Dust Particles: RMS Speed Calculation (3*10^13 mm/s)

[doggieslover]

calculate the rms (root-mean-square) speed v_rms of these particles, assuming them to be spheres of diameter 5 \; \mu {\rm m} and density 2 \; {\rm g}/{\rm cm}^3 = 2000 \; {\rm kg}/{\rm m^3}. The mass of such a dust particle is 1.31 \times 10^{-13} \; \rm kg.
Express your answer in millimeters per second to one decimal place only.

So I found out from the previous problem that the equation to use is:

v_rms =\sqrt{\left(\frac{\left(3k_{B}T\right)}{\left({\rho}\left(\frac{4}{3}\right){\pi}\left(\frac{d}{2}\right)^{3}\right)}\right)}


And after I plugged everything into the equation, I got 3*10^13 mm/s as the answer.

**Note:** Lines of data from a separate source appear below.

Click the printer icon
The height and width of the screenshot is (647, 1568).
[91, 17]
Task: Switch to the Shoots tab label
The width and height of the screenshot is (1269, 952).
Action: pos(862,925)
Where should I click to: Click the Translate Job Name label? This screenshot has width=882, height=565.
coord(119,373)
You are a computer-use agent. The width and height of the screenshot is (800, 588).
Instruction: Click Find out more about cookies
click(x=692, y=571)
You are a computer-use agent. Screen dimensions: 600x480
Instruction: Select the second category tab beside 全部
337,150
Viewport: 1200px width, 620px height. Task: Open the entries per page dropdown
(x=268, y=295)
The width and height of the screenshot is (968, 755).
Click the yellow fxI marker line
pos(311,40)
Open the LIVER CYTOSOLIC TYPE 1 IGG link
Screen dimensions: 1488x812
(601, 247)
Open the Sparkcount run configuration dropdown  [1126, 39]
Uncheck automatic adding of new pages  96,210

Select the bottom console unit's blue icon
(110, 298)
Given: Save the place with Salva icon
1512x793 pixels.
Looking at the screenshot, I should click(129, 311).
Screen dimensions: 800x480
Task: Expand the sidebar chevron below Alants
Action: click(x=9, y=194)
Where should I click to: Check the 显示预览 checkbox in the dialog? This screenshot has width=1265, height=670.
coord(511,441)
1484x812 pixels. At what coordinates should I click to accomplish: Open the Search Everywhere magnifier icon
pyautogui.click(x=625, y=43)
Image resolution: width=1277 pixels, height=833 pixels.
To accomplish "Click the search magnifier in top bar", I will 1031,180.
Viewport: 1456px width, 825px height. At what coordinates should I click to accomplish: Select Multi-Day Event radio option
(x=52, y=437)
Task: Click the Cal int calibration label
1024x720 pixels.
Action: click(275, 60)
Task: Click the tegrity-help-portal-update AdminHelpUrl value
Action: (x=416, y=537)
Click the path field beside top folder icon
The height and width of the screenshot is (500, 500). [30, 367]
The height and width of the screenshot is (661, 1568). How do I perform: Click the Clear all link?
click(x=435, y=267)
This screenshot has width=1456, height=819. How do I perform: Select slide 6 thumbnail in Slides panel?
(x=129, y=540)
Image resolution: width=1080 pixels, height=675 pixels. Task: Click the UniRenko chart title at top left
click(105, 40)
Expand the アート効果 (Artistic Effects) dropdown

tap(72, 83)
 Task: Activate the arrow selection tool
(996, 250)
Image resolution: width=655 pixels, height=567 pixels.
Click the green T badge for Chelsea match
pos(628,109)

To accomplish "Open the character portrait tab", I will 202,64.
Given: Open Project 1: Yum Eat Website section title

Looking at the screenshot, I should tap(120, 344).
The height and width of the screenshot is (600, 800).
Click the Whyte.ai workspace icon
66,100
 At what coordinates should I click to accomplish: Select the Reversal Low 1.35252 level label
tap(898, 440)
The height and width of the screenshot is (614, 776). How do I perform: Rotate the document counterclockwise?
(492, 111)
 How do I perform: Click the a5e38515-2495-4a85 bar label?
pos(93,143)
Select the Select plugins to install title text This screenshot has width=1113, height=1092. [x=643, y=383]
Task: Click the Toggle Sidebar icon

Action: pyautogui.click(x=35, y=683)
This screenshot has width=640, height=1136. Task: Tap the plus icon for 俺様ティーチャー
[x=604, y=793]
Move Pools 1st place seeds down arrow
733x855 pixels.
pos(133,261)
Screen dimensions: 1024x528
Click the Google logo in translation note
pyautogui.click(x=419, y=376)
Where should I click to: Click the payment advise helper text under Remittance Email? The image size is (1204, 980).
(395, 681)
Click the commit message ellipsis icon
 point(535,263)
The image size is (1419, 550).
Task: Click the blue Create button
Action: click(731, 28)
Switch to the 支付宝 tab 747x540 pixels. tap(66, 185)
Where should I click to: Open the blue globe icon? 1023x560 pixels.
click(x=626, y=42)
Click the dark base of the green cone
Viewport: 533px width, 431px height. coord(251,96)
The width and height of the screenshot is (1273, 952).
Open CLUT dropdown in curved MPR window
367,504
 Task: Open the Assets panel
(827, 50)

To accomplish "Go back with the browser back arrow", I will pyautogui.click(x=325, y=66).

I am pretty sure that I converted everything to the right units, I double checked my work a few times already, I don't know what I 've done wrong.

Please help?

 

[tiny-tim]

Hi doggieslover!

Since nobody's replied in over 36 hours, maybe they can't read it … so here's a translation …

calculate the rms (root-mean-square) speed v_rms of these particles, assuming them to be spheres of diameter 5µm and density 2g/cm³ = 2000kg/m³. The mass of such a dust particle is 1.31 10^-13 kg.
Express your answer in millimeters per second to one decimal place only.

So I found out from the previous problem that the equation to use is:

v_{rms} \ =\ \sqrt{\left(\frac{\left(3k_{B}T\right)}{\left({\rho}\left(\frac{4}{3}\right){\pi}\left(\frac{d}{2}\right)^{3}\right)}\right)}And after I plugged everything into the equation, I got 3*10^13 mm/s as the answer.

I am pretty sure that I converted everything to the right units, I double checked my work a few times already, I don't know what I 've done wrong.

Please help?

 

[turin]

What did you use for T, and why? Do you understand the meaning of this formula?

 

[doggieslover]

T = 290K, it was given in a previous problem, I forgot to incorporate it in here.

I solved it already, the answer is .3mm/s, I probably just converted something wrong.